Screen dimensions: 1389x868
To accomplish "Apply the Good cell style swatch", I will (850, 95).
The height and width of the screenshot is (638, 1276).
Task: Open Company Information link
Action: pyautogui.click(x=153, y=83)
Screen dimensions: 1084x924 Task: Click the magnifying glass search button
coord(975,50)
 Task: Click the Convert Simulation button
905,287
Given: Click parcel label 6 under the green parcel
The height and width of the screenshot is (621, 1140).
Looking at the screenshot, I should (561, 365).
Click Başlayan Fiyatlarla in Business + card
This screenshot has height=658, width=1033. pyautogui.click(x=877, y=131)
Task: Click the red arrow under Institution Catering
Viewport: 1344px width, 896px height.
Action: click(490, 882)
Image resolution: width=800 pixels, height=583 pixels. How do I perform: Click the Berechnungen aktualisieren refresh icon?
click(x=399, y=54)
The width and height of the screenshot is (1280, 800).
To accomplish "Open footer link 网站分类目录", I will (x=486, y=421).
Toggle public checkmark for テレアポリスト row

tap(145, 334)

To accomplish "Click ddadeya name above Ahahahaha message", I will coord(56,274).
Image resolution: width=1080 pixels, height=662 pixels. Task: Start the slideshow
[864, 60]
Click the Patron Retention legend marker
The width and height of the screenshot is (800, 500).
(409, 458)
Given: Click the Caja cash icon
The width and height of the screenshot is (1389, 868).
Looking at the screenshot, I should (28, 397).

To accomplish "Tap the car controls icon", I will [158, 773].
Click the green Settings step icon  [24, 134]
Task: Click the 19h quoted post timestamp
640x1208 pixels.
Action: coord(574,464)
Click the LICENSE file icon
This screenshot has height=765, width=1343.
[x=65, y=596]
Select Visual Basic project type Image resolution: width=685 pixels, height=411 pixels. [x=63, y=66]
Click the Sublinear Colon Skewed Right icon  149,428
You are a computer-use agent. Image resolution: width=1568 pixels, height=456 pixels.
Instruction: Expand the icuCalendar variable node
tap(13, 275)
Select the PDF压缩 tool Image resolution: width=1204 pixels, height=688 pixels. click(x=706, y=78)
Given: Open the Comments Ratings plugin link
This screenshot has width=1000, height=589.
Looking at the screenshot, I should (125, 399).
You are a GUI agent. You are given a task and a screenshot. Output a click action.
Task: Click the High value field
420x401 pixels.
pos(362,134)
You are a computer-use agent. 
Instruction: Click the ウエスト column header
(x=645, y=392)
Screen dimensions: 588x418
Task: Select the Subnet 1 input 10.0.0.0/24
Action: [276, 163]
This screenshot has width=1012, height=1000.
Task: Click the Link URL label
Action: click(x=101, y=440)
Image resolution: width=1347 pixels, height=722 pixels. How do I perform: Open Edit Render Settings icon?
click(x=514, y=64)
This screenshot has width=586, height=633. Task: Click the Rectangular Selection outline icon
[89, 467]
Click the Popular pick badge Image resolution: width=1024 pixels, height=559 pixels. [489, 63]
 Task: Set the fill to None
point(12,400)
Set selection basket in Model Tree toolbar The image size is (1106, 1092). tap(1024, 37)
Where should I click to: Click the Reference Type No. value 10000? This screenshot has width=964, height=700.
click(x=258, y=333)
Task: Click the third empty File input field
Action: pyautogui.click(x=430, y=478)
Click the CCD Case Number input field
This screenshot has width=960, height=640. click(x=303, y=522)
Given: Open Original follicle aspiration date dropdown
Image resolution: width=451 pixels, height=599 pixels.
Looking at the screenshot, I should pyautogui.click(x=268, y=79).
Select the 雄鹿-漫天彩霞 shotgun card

══════════

## TASK GOAL
Tally the lines above that hold "under" and write the result as a lone number.

## REPLY TO THE EXERCISE
2